Model averaging has received much attention in the past two decades, which integrates available information by averaging over potential models. Although various model averaging methods have been developed, there are few literatures on the theoretical properties of model averaging from the perspective of stability, and the majority of these methods constrain model weights to a simplex. The aim of this paper is to introduce stability from statistical learning theory into model averaging. Thus, we define the stability, asymptotic empirical risk minimizer, generalization, and consistency of model averaging and study the relationship among them. Our results indicate that stability can ensure that model averaging has good generalization performance and consistency under reasonable conditions, where consistency means model averaging estimator can asymptotically minimize the mean squared prediction error. We also propose a L2-penalty model averaging method without limiting model weights and prove that it has stability and consistency. In order to reduce the impact of tuning parameter selection, we use 10-fold cross-validation to select a candidate set of tuning parameters and perform a weighted average of the estimators of model weights based on estimation errors. The Monte Carlo simulation and an illustrative application demonstrate the usefulness of the proposed method.
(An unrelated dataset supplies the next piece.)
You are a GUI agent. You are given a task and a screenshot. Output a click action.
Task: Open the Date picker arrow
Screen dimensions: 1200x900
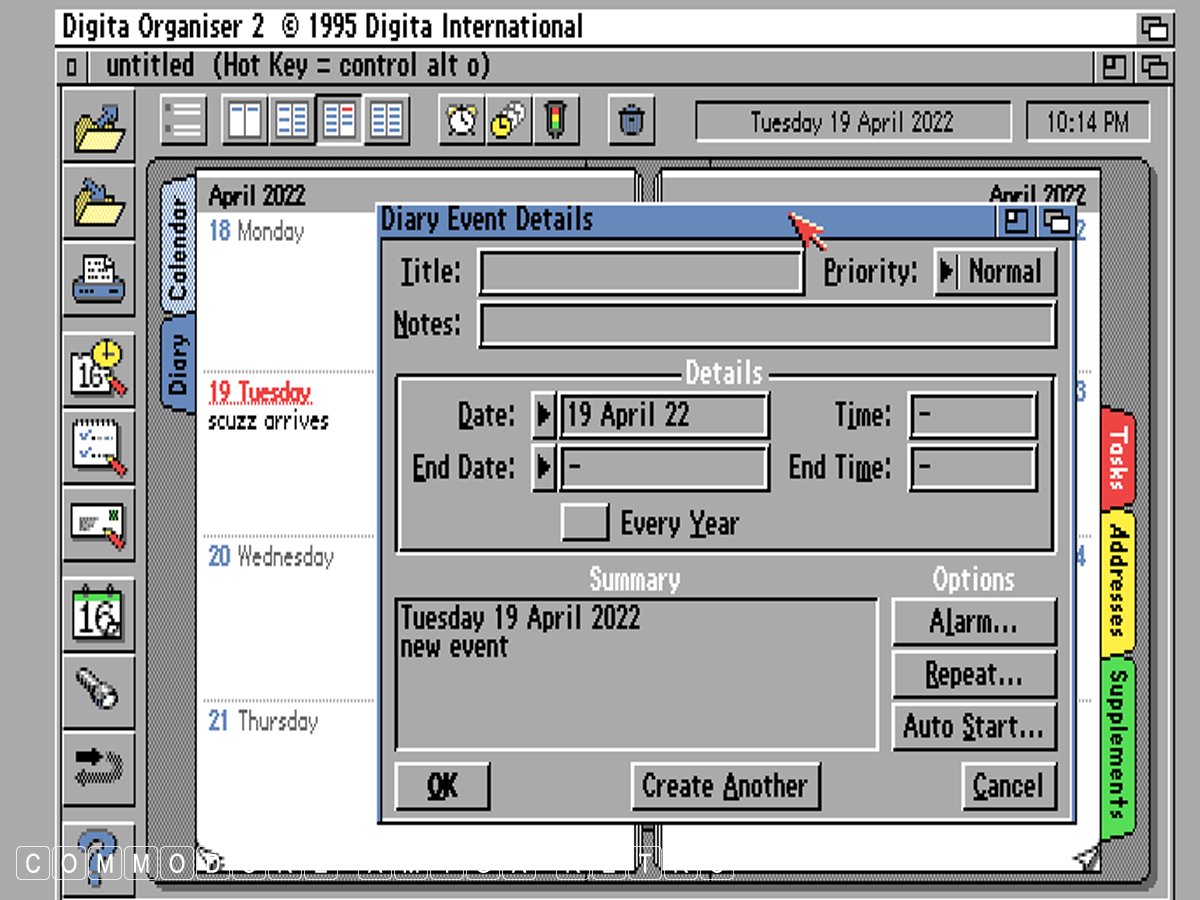tap(543, 415)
翻译：模型平均在过去二十年中备受关注，它通过对潜在模型进行平均来整合可用信息。尽管已有多种模型平均方法被提出，但从稳定性角度研究模型平均理论性质的文献仍较为匮乏，且大多数方法将模型权重约束在单纯形上。本文旨在将统计学习理论中的稳定性引入模型平均领域。为此，我们定义了模型平均的稳定性、渐近经验风险最小化、泛化能力与相合性，并探究了这些概念之间的内在关系。研究结果表明：在合理条件下，稳定性能够保证模型平均具有良好的泛化性能与相合性，其中相合性指模型平均估计量能渐近地最小化均方预测误差。我们还提出了一种不限制模型权重的L2-惩罚模型平均方法，并证明其具有稳定性与相合性。为降低调参参数选择的影响，我们采用10折交叉验证选取调参参数的候选集，并基于估计误差对模型权重估计量进行加权平均。蒙特卡洛模拟与实例应用验证了所提方法的有效性。